Ainsi, comment comprendre, par exemple, l’ordre divin qui interdit à Adam et Eve de manger le fruit de l’arbre de la connaissance et qui assortit cette interdiction d’une formule équivoque pouvant signifier une menace de mort ? Certains ont a pu voir dans cette interdiction l’acte d’un Dieu dominateur cherchant à interdire à l’homme d’être son égal. Mais précisément, cette interprétation ne respecte pas l’ordre du récit et la cohérence du «personnage» Adonaï, tel qu’on le voit agir depuis le début. Interpréter l’ordre divin de la sorte, c’est en fait, comme Wénin nous le fait remarquer, reprendre à son compte ce que le serpent tentateur dira de Dieu, mais seulement dans le chapitre suivant. Or à lire le récit dans l’ordre, à ce moment le lecteur ne peut interpréter cette interdiction qu’avec le sens dont il dispose déjà. Ce qu’il sait donc c’est qu’au début de l’histoire, Adonaï Elohim crée l’homme et la femme à sa ressemblance et que ce geste rend peu pertinent le soupçon de jalousie. Ensuite, juste avant que l’interdiction ne soit donnée, le lecteur peut voir Adonaï donner tous les arbres du Jardin d’Eden aux hommes en guise de nourriture.

Autrement dit, la logique du récit milite plutôt pour la figure d’un Dieu généreux et soucieux du bien-être de sa création, puisqu’il en est le créateur délibéré, et qu’il définit les moyens de sa survie. L’interdiction doit alors plutôt s’interpréter comme une mise en garde, un conseil avisé à propos d’un risque réel : la parole divine «lui fait don de tous les arbres dont la vue éveille le désir, mais aussi d’une limite qui éduque ce désir de sorte qu’il ne se fasse pas envahissant» (p.65). Par la suite l’exégète reviendra sur ce passage précis pour expliquer la sentence divine suite à la désobéissance d’Adam et Eve, l’interprétant toujours de façon à : «déployer le récit en s’appuyant avec prudence sur les indices, même ténus, laissés à la surface du texte» (p.137), et non par rapport à quelque principe extérieur, qu’il soit historique ou théologique.

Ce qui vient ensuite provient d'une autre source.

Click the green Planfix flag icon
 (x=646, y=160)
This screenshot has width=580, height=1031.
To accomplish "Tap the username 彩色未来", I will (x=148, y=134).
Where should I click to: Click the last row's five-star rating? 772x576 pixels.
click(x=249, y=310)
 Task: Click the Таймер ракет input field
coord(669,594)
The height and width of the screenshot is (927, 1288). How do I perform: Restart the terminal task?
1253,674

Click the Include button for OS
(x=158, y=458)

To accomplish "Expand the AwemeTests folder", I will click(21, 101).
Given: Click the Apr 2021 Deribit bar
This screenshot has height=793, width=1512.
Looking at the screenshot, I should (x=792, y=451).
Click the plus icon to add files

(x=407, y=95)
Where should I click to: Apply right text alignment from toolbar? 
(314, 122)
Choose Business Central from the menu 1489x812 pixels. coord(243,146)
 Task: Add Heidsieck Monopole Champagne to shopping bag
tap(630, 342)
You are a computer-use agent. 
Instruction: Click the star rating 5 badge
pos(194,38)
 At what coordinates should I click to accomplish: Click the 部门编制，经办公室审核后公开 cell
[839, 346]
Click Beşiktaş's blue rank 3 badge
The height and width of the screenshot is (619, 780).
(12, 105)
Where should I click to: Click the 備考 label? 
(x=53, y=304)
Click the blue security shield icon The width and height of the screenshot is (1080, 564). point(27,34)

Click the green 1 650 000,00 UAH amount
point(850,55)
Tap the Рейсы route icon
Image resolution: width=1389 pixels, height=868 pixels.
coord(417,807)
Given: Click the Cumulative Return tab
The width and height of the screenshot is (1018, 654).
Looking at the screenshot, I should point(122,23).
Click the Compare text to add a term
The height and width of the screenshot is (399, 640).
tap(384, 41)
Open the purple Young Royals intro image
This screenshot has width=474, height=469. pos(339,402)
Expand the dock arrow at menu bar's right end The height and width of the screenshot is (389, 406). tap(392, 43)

Avec cet exemple, on comprend que les explications d’André Wénin ne se soumettent à aucune autre autorité que celle du récit, construisant ainsi une exégèse autonome, à la fois indépendante de la Tradition chrétienne et des grilles de lecture héritées des sciences humaines. Le meurtre d’Abel par son frère Caïn, la colère divine et le déluge qui s’en suit, où l’alliance nouée avec Abraham, autant d’épisodes dont les mystères se trouvent expliqués par le souci de les inscrire dans la continuité d’une même histoire.

La lecture de cet ouvrage a le mérite de faire entendre de nouveau toute l’actualité d’un mythe fondateur, dont les couches des interprétations successives avaient fini par masquer le sens premier : les hommes sont capables de choix malheureux comme celui de ne pas résister à la logique de la convoitise, et ils contredisent en cela le projet divin. C’est la raison première de leur errance ou du moins de leurs infortunes, en même temps que le signe indéniable de leur liberté et de leur responsabilité.

Pourtant, malgré les errances, la relation entre les hommes et Dieu ne cesse jamais. Le récit de la Genèse expose un des surgissements possibles de ce dialogue unique que l’homme entretient avec ce qui le dépasse, et dont on comprend finalement qu’il est une genèse possible de tout récit.